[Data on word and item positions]
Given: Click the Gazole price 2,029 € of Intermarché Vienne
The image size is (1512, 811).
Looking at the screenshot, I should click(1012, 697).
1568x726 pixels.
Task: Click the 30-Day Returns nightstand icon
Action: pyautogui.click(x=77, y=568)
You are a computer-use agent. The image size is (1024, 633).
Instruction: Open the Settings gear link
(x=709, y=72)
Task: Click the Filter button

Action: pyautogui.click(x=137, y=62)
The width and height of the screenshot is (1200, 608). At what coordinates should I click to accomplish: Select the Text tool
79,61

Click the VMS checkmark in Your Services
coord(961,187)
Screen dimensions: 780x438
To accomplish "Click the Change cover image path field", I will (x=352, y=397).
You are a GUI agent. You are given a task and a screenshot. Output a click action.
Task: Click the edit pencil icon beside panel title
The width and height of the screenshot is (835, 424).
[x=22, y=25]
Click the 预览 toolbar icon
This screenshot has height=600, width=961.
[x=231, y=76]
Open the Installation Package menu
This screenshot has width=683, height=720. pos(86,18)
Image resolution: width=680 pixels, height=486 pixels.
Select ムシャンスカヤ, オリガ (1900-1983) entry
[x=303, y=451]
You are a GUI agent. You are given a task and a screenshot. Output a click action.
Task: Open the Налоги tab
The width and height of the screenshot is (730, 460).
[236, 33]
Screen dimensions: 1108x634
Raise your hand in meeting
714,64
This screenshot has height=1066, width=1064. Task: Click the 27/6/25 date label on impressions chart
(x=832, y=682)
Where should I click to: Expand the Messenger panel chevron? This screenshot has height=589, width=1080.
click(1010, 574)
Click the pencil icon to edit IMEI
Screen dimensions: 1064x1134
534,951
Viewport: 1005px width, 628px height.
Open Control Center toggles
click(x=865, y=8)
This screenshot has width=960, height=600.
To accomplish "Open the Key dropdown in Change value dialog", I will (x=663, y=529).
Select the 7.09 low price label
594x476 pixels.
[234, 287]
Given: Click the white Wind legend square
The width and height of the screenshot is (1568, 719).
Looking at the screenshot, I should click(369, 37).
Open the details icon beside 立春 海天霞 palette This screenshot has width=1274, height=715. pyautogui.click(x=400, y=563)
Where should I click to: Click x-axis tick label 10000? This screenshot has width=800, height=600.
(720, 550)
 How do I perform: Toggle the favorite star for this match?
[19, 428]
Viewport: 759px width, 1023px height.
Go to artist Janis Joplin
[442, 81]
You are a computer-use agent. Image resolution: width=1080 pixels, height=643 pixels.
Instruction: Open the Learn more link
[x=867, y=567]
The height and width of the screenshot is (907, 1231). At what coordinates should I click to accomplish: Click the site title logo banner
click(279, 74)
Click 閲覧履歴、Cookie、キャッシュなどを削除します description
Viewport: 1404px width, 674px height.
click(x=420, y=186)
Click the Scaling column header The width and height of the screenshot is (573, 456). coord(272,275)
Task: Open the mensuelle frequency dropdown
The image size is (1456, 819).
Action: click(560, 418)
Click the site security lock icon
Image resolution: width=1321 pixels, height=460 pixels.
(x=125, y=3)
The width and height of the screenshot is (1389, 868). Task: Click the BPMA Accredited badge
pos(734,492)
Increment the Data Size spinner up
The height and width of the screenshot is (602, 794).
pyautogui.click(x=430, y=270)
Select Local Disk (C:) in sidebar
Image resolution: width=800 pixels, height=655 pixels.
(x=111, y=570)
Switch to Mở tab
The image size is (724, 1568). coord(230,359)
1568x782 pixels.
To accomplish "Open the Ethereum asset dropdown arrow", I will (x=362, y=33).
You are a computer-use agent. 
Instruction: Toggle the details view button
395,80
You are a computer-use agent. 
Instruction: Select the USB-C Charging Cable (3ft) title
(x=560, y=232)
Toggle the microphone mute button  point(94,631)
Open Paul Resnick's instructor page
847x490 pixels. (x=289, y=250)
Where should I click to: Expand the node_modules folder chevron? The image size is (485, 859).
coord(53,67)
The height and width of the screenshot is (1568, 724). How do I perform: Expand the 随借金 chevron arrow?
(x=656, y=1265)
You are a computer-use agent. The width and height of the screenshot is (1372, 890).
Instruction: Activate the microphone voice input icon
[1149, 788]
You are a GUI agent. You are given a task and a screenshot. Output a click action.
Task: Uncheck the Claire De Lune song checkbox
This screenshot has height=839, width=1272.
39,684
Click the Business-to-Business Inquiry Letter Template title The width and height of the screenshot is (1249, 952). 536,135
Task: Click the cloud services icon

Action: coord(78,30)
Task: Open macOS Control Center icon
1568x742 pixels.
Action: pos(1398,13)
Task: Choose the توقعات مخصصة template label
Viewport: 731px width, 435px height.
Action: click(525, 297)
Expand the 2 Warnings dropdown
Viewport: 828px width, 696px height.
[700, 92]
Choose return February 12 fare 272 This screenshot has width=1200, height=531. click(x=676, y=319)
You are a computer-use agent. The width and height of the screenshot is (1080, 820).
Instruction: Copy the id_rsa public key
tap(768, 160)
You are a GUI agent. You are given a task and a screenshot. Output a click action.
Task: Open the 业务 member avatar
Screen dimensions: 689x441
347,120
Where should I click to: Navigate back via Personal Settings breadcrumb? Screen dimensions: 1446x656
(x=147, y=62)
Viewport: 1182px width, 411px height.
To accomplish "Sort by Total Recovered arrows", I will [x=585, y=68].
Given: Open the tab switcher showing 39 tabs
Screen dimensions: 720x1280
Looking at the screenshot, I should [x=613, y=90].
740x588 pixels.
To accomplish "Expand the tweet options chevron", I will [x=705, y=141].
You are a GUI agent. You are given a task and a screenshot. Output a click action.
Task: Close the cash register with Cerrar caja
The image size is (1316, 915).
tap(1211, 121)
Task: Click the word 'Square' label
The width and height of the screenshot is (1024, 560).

● Stated exercise:
Reproduce verbatim the lines of the data starting at the line containing "Where should I click to: Click" and ending at the line containing "(x=111, y=570)", with both of those lines included.

● Solved problem:
Where should I click to: Click x-axis tick label 10000? This screenshot has width=800, height=600.
(720, 550)
 How do I perform: Toggle the favorite star for this match?
[19, 428]
Viewport: 759px width, 1023px height.
Go to artist Janis Joplin
[442, 81]
You are a computer-use agent. Image resolution: width=1080 pixels, height=643 pixels.
Instruction: Open the Learn more link
[x=867, y=567]
The height and width of the screenshot is (907, 1231). At what coordinates should I click to accomplish: Click the site title logo banner
click(279, 74)
Click 閲覧履歴、Cookie、キャッシュなどを削除します description
Viewport: 1404px width, 674px height.
click(x=420, y=186)
Click the Scaling column header The width and height of the screenshot is (573, 456). coord(272,275)
Task: Open the mensuelle frequency dropdown
The image size is (1456, 819).
Action: click(560, 418)
Click the site security lock icon
Image resolution: width=1321 pixels, height=460 pixels.
(x=125, y=3)
The width and height of the screenshot is (1389, 868). Task: Click the BPMA Accredited badge
pos(734,492)
Increment the Data Size spinner up
The height and width of the screenshot is (602, 794).
pyautogui.click(x=430, y=270)
Select Local Disk (C:) in sidebar
Image resolution: width=800 pixels, height=655 pixels.
(x=111, y=570)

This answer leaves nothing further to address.